(A run of records)

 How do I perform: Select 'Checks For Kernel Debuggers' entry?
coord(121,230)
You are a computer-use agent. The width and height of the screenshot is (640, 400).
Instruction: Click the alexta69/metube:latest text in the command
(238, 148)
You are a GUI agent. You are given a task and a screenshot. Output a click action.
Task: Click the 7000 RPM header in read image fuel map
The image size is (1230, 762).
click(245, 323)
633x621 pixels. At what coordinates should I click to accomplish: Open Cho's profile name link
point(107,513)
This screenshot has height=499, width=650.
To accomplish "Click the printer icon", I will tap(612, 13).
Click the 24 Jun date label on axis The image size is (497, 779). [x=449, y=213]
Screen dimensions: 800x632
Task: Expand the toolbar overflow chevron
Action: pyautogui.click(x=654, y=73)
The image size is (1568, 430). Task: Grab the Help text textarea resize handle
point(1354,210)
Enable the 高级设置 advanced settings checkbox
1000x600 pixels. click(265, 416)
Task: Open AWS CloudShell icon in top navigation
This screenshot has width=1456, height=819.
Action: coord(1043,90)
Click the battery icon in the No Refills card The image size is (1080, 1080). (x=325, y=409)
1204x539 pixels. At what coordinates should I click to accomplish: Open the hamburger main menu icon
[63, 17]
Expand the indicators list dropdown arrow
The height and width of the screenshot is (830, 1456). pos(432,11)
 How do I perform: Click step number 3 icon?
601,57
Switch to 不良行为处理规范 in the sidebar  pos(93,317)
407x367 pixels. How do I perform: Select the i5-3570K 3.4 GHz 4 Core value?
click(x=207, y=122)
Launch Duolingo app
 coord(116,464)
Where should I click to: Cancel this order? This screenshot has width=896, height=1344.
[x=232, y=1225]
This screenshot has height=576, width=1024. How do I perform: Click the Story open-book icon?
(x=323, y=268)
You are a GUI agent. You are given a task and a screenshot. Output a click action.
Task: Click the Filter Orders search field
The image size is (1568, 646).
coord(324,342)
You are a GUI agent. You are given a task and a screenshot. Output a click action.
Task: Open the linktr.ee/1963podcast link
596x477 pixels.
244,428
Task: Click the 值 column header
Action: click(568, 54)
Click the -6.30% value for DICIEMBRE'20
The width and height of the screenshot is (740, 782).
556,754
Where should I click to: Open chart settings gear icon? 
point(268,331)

• Exercise aim
Show each line of the listing above that contains the string "This".

• Written answer
This screenshot has height=499, width=650.
This screenshot has width=1456, height=819.
Where should I click to: Cancel this order? This screenshot has width=896, height=1344.
This screenshot has height=576, width=1024. How do I perform: Click the Story open-book icon?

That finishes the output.